__Given request__:
Reproduce each of the items below verbatim, changing nothing.

---- Given information

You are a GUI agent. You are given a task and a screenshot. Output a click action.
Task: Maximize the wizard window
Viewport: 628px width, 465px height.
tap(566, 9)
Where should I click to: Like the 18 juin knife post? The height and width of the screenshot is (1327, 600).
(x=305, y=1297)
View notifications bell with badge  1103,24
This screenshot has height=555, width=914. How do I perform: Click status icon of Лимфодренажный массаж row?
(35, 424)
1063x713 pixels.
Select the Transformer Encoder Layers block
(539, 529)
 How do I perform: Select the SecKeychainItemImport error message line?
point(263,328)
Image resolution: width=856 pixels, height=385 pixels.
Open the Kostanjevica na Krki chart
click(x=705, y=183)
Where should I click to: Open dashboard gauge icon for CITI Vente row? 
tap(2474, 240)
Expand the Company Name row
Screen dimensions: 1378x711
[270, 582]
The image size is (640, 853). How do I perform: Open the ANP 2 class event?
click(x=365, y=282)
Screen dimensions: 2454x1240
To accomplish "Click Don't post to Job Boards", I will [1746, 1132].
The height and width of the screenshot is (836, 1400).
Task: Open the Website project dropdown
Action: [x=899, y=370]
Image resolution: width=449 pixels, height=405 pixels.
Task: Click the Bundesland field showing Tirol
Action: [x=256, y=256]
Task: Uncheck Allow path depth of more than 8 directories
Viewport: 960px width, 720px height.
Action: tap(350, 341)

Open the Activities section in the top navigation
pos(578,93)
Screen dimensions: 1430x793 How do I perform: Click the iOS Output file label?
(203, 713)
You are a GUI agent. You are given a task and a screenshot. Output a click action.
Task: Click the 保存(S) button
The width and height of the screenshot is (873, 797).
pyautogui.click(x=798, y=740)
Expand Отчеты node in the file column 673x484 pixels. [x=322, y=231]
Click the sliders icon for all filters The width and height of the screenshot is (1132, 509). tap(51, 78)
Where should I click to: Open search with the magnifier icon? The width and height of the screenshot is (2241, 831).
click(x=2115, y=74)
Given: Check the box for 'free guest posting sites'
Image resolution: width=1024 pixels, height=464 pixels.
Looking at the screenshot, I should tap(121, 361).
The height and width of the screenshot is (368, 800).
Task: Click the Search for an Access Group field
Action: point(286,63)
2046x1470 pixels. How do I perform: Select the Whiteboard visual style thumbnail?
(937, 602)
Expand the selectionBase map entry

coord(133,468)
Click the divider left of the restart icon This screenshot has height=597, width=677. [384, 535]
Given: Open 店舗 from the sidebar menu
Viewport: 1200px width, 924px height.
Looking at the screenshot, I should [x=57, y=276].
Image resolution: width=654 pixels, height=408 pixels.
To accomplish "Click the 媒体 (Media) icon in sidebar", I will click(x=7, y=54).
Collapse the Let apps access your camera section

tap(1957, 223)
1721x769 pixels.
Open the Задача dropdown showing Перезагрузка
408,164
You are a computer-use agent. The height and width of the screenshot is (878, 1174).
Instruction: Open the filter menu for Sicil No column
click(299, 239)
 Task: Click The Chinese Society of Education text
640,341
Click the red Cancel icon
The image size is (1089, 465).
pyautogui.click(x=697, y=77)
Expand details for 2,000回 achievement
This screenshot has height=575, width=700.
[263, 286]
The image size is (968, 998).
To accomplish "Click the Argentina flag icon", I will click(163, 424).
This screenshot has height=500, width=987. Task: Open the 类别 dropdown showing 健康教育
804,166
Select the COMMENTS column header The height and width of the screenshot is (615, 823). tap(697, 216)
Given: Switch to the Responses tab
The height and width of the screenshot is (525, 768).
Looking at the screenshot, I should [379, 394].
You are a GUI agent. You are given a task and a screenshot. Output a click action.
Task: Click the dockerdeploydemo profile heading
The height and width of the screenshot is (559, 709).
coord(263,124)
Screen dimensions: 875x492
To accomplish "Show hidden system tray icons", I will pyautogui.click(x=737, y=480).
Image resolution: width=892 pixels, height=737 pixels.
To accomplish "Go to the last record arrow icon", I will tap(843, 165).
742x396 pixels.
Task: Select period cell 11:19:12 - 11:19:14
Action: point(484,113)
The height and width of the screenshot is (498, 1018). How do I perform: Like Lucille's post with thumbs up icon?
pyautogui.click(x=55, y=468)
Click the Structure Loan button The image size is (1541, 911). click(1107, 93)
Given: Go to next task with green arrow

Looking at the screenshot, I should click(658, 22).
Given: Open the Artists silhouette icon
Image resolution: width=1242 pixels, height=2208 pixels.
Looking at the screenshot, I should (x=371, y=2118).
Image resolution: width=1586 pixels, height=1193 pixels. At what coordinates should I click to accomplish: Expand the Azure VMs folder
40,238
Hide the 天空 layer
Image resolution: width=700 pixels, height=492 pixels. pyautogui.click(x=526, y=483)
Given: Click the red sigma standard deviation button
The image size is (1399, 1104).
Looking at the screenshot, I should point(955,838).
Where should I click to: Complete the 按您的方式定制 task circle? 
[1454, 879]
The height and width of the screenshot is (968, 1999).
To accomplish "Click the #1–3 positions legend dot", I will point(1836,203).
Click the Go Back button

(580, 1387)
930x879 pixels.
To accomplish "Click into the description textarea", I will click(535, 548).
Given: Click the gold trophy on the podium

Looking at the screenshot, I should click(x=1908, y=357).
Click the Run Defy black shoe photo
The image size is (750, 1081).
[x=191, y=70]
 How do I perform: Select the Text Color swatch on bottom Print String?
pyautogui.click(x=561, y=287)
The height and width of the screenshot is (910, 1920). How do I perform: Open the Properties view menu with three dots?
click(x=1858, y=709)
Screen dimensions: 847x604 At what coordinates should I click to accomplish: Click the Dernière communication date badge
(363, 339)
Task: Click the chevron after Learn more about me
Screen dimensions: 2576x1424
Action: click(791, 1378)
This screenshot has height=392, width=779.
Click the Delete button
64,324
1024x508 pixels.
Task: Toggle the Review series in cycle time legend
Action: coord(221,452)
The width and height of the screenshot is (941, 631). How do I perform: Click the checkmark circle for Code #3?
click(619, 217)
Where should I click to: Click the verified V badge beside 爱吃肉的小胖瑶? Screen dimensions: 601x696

--------

__Task solution__:
You are a GUI agent. You are given a task and a screenshot. Output a click action.
Task: Maximize the wizard window
Viewport: 628px width, 465px height.
tap(566, 9)
Where should I click to: Like the 18 juin knife post? The height and width of the screenshot is (1327, 600).
(x=305, y=1297)
View notifications bell with badge  1103,24
This screenshot has height=555, width=914. How do I perform: Click status icon of Лимфодренажный массаж row?
(35, 424)
1063x713 pixels.
Select the Transformer Encoder Layers block
(539, 529)
 How do I perform: Select the SecKeychainItemImport error message line?
point(263,328)
Image resolution: width=856 pixels, height=385 pixels.
Open the Kostanjevica na Krki chart
click(x=705, y=183)
Where should I click to: Open dashboard gauge icon for CITI Vente row? 
tap(2474, 240)
Expand the Company Name row
Screen dimensions: 1378x711
[270, 582]
The image size is (640, 853). How do I perform: Open the ANP 2 class event?
click(x=365, y=282)
Screen dimensions: 2454x1240
To accomplish "Click Don't post to Job Boards", I will [1746, 1132].
The height and width of the screenshot is (836, 1400).
Task: Open the Website project dropdown
Action: [x=899, y=370]
Image resolution: width=449 pixels, height=405 pixels.
Task: Click the Bundesland field showing Tirol
Action: [x=256, y=256]
Task: Uncheck Allow path depth of more than 8 directories
Viewport: 960px width, 720px height.
Action: tap(350, 341)

Open the Activities section in the top navigation
pos(578,93)
Screen dimensions: 1430x793 How do I perform: Click the iOS Output file label?
(203, 713)
You are a GUI agent. You are given a task and a screenshot. Output a click action.
Task: Click the 保存(S) button
The width and height of the screenshot is (873, 797).
pyautogui.click(x=798, y=740)
Expand Отчеты node in the file column 673x484 pixels. [x=322, y=231]
Click the sliders icon for all filters The width and height of the screenshot is (1132, 509). tap(51, 78)
Where should I click to: Open search with the magnifier icon? The width and height of the screenshot is (2241, 831).
click(x=2115, y=74)
Given: Check the box for 'free guest posting sites'
Image resolution: width=1024 pixels, height=464 pixels.
Looking at the screenshot, I should tap(121, 361).
The height and width of the screenshot is (368, 800).
Task: Click the Search for an Access Group field
Action: point(286,63)
2046x1470 pixels. How do I perform: Select the Whiteboard visual style thumbnail?
(937, 602)
Expand the selectionBase map entry

coord(133,468)
Click the divider left of the restart icon This screenshot has height=597, width=677. [384, 535]
Given: Open 店舗 from the sidebar menu
Viewport: 1200px width, 924px height.
Looking at the screenshot, I should [x=57, y=276].
Image resolution: width=654 pixels, height=408 pixels.
To accomplish "Click the 媒体 (Media) icon in sidebar", I will click(x=7, y=54).
Collapse the Let apps access your camera section

tap(1957, 223)
1721x769 pixels.
Open the Задача dropdown showing Перезагрузка
408,164
You are a computer-use agent. The height and width of the screenshot is (878, 1174).
Instruction: Open the filter menu for Sicil No column
click(299, 239)
 Task: Click The Chinese Society of Education text
640,341
Click the red Cancel icon
The image size is (1089, 465).
pyautogui.click(x=697, y=77)
Expand details for 2,000回 achievement
This screenshot has height=575, width=700.
[263, 286]
The image size is (968, 998).
To accomplish "Click the Argentina flag icon", I will click(163, 424).
This screenshot has height=500, width=987. Task: Open the 类别 dropdown showing 健康教育
804,166
Select the COMMENTS column header The height and width of the screenshot is (615, 823). tap(697, 216)
Given: Switch to the Responses tab
The height and width of the screenshot is (525, 768).
Looking at the screenshot, I should [379, 394].
You are a GUI agent. You are given a task and a screenshot. Output a click action.
Task: Click the dockerdeploydemo profile heading
The height and width of the screenshot is (559, 709).
coord(263,124)
Screen dimensions: 875x492
To accomplish "Show hidden system tray icons", I will pyautogui.click(x=737, y=480).
Image resolution: width=892 pixels, height=737 pixels.
To accomplish "Go to the last record arrow icon", I will tap(843, 165).
742x396 pixels.
Task: Select period cell 11:19:12 - 11:19:14
Action: point(484,113)
The height and width of the screenshot is (498, 1018). How do I perform: Like Lucille's post with thumbs up icon?
pyautogui.click(x=55, y=468)
Click the Structure Loan button The image size is (1541, 911). click(1107, 93)
Given: Go to next task with green arrow

Looking at the screenshot, I should click(658, 22).
Given: Open the Artists silhouette icon
Image resolution: width=1242 pixels, height=2208 pixels.
Looking at the screenshot, I should (x=371, y=2118).
Image resolution: width=1586 pixels, height=1193 pixels. At what coordinates should I click to accomplish: Expand the Azure VMs folder
40,238
Hide the 天空 layer
Image resolution: width=700 pixels, height=492 pixels. pyautogui.click(x=526, y=483)
Given: Click the red sigma standard deviation button
The image size is (1399, 1104).
Looking at the screenshot, I should point(955,838).
Where should I click to: Complete the 按您的方式定制 task circle? 
[1454, 879]
The height and width of the screenshot is (968, 1999).
To accomplish "Click the #1–3 positions legend dot", I will point(1836,203).
Click the Go Back button

(580, 1387)
930x879 pixels.
To accomplish "Click into the description textarea", I will click(535, 548).
Given: Click the gold trophy on the podium

Looking at the screenshot, I should click(x=1908, y=357).
Click the Run Defy black shoe photo
The image size is (750, 1081).
[x=191, y=70]
 How do I perform: Select the Text Color swatch on bottom Print String?
pyautogui.click(x=561, y=287)
The height and width of the screenshot is (910, 1920). How do I perform: Open the Properties view menu with three dots?
click(x=1858, y=709)
Screen dimensions: 847x604 At what coordinates should I click to accomplish: Click the Dernière communication date badge
(363, 339)
Task: Click the chevron after Learn more about me
Screen dimensions: 2576x1424
Action: click(791, 1378)
This screenshot has height=392, width=779.
Click the Delete button
64,324
1024x508 pixels.
Task: Toggle the Review series in cycle time legend
Action: coord(221,452)
The width and height of the screenshot is (941, 631). How do I perform: Click the checkmark circle for Code #3?
click(619, 217)
Where should I click to: Click the verified V badge beside 爱吃肉的小胖瑶? Screen dimensions: 601x696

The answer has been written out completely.